Devrim sonrası isteyen anavatana dönecek isteyen de -hiçbir
fraksiyonun programında yer almamakla birlikte- Çerkes olarak
kalabilecekti. Döneminde bu görüşü olanlardan aynı görüşte olan
kimse kalmış gibi, eski devrimcilerin kimileri Dönüşçüleri samimi
olmamakla suçlayabiliyor. Dahası bunların kimileri, öğretinin sık
tekrarladığı; “ezilen ulus sosyalisti birlikteliği savunur”
ilkesini de, “çözüm önerilerinin somut koşullara uygun olması
gerekliliği” ilkesini de anımsamıyorlar.
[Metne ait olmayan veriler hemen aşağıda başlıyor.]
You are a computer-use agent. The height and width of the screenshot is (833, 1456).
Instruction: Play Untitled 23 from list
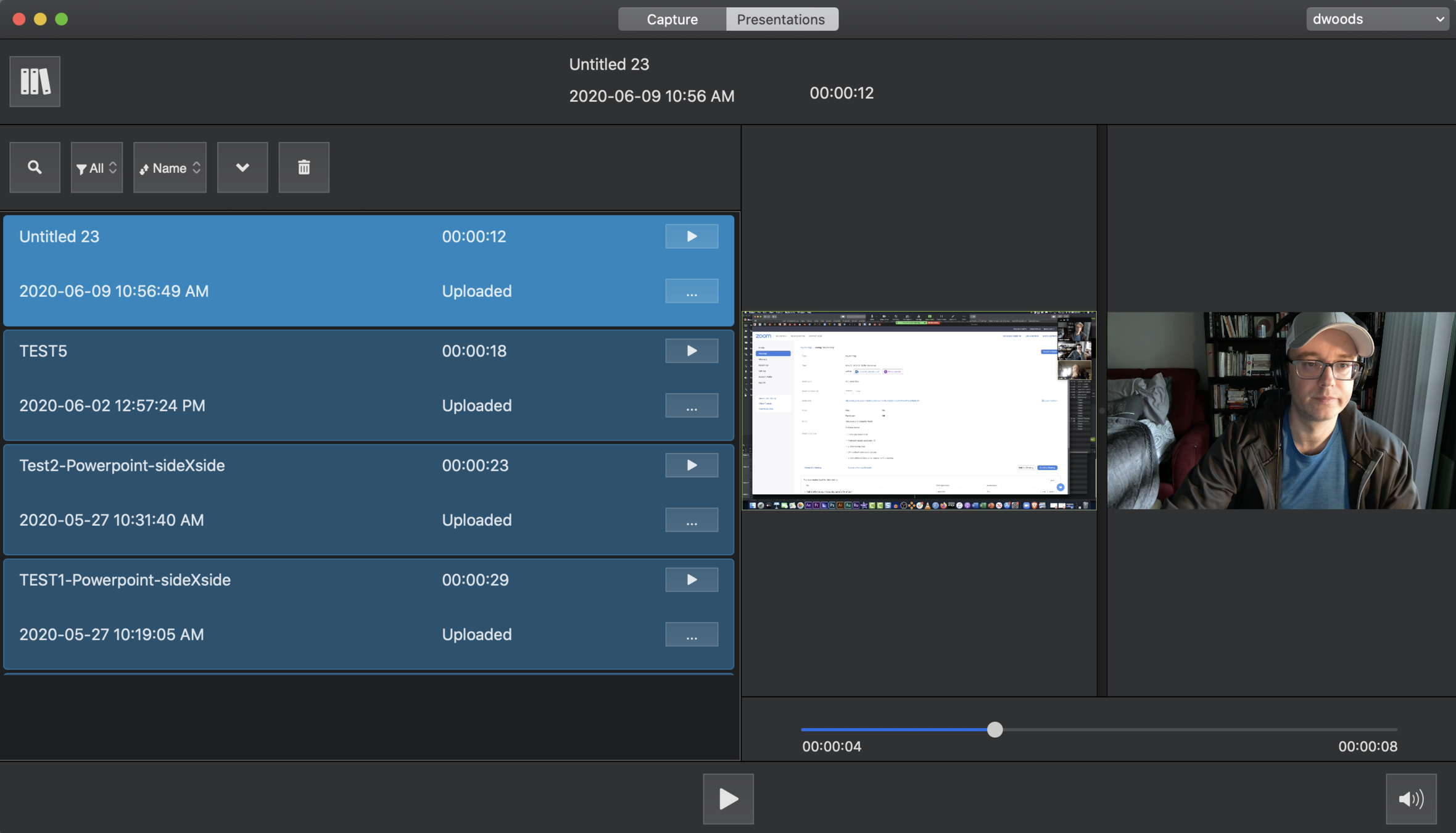(691, 236)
Koşulların zorlaması ile
ülkelerini terk etmek zorunda kalanlar da anavatana dönmeyi
düşünmediler. Özgürce konuşulabilen ülkelere yerleşmiş olmanın
rahatlığı ile bir kez olsun görmedikleri Kafkasya’nın
bağımsızlığını savunurlar. Her ulusa tanıdıkları “kendi kaderini
tayin etme hakkını” anavatan bekçisi kardeşlerinden esirgerler,
kaderlerini nasıl belirleyecekleri yolarını gösteririler. Kimi
eski dava arkadaşlarının ana vatana dönmüş, anavatan için alın
teri dökmeye başlamış olduğunu da görmezden gelirler.
Peki sizce bu “temelli kalışçılar”, yetmişli yıllarda dönüşçü olup
dönüşçü kalabilen, bu amacına ulaşabilen, hala bu amacı
gerçekleştirmek için çaba gösterenleri samimiyetsizlikle
suçlayabilir, Dönüş’ü mahkum edebilirler mi?
Bağımsızlıkçılara gelince… Birleşik Bağımsız Kafkasya’yı
amaçladıklarını, bu uğurda her fedakarlığı yapmaya, canlarını bile
vermeye hazır olduklarını, söyleyenlerin yapması gereken, dönüşü
eleştirmek, sanal ortamda kahramanlık gösterilerinde bulunmak
olmasa gerek.
Burada bir parantez açıp Brant Şefik arkadaşımın bir fıkrasını
anlatayım.
“Köyün birinin epeyce anasının gözü bir imamı varmış. Yıl kurak
bir yıl. Ekinler kavrulmakta, toprak çatlamaktan öte yarılmaktadır
kuraklıktan.. Önlerinde imam, yağmur duasına çıkılır. İmam yerini
alır gayet ciddi duasını bitirir hemen arkasından da seslenir:
-Ey cemaat şemsiyesi olanlar hemen şemsiyelerini açsın!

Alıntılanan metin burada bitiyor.